GIVEN ENTRIES:
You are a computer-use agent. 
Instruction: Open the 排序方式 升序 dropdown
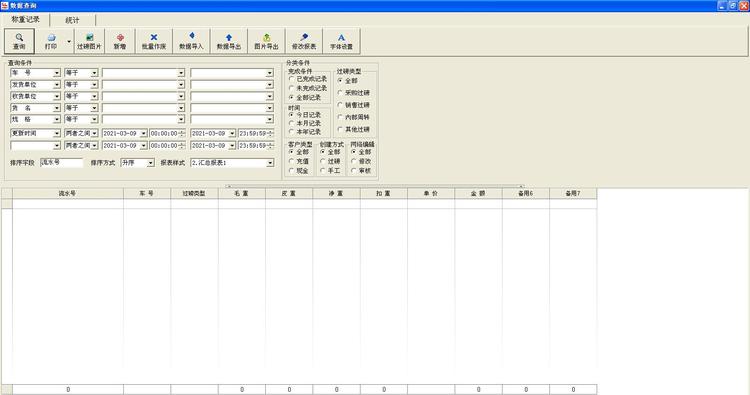(151, 163)
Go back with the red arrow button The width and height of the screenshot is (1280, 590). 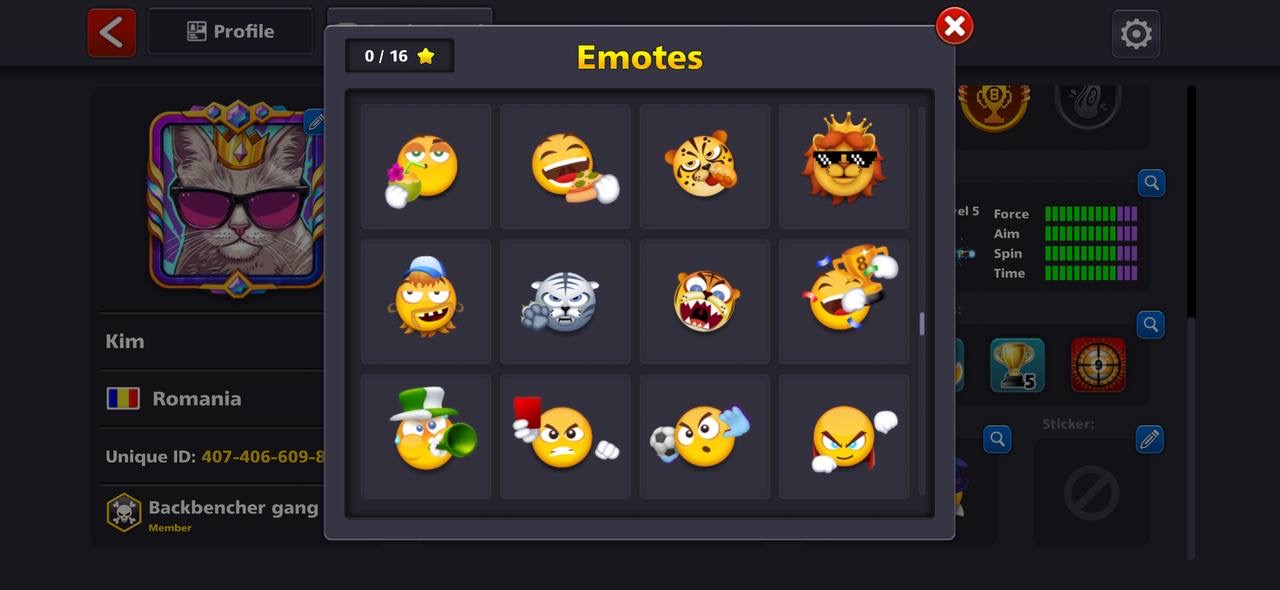click(x=111, y=32)
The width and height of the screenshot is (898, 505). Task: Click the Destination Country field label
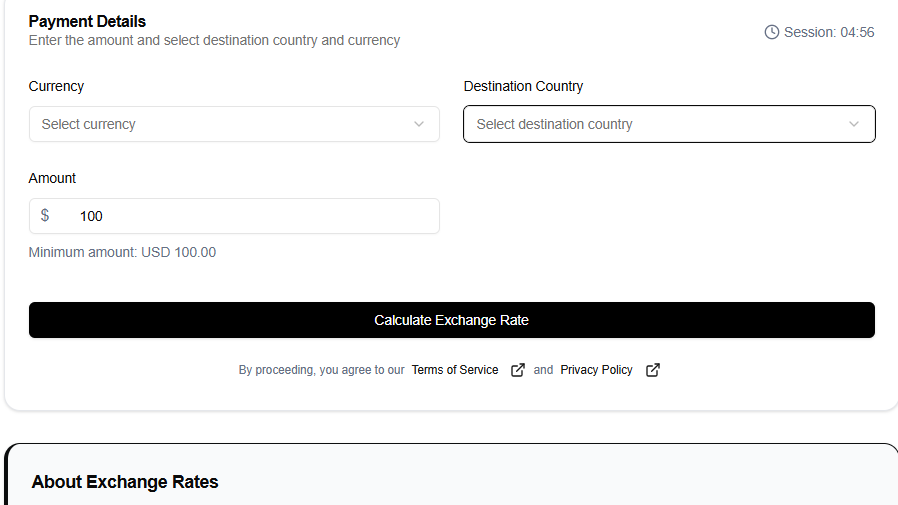523,86
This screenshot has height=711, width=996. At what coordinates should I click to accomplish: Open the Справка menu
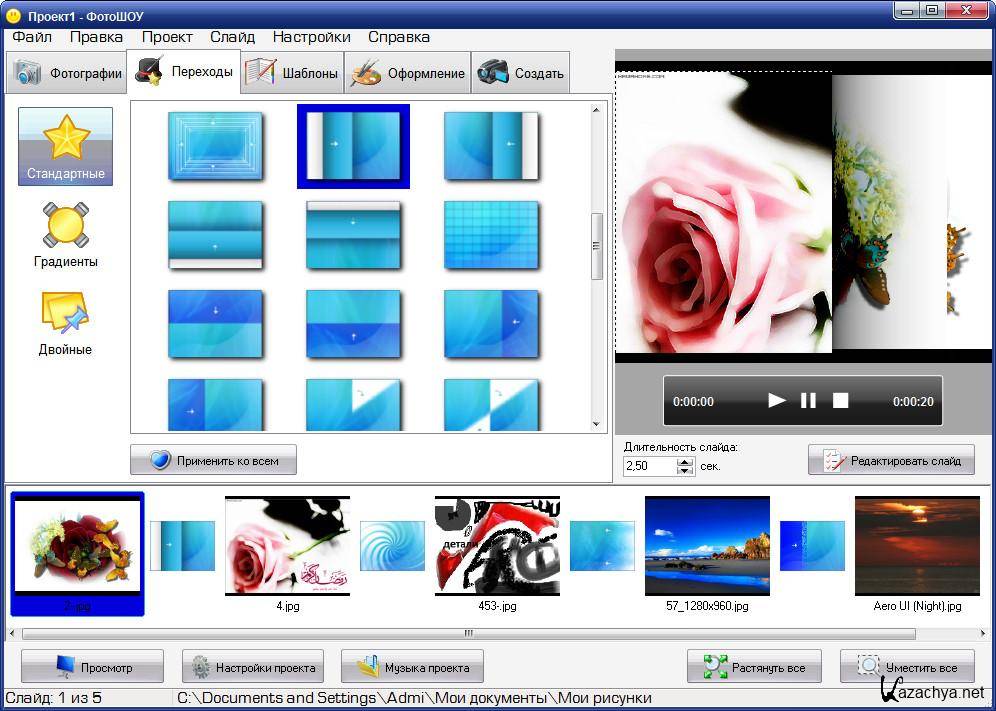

ABOUT THIS TASK: Begin with the line containing "The width and height of the screenshot is (898, 505)." and end with the last line of the material above; return exactly those lines, both ends included, and omit all pictures.

RESPONSE:
The width and height of the screenshot is (898, 505). Task: Click the Destination Country field label
523,86
This screenshot has height=711, width=996. At what coordinates should I click to accomplish: Open the Справка menu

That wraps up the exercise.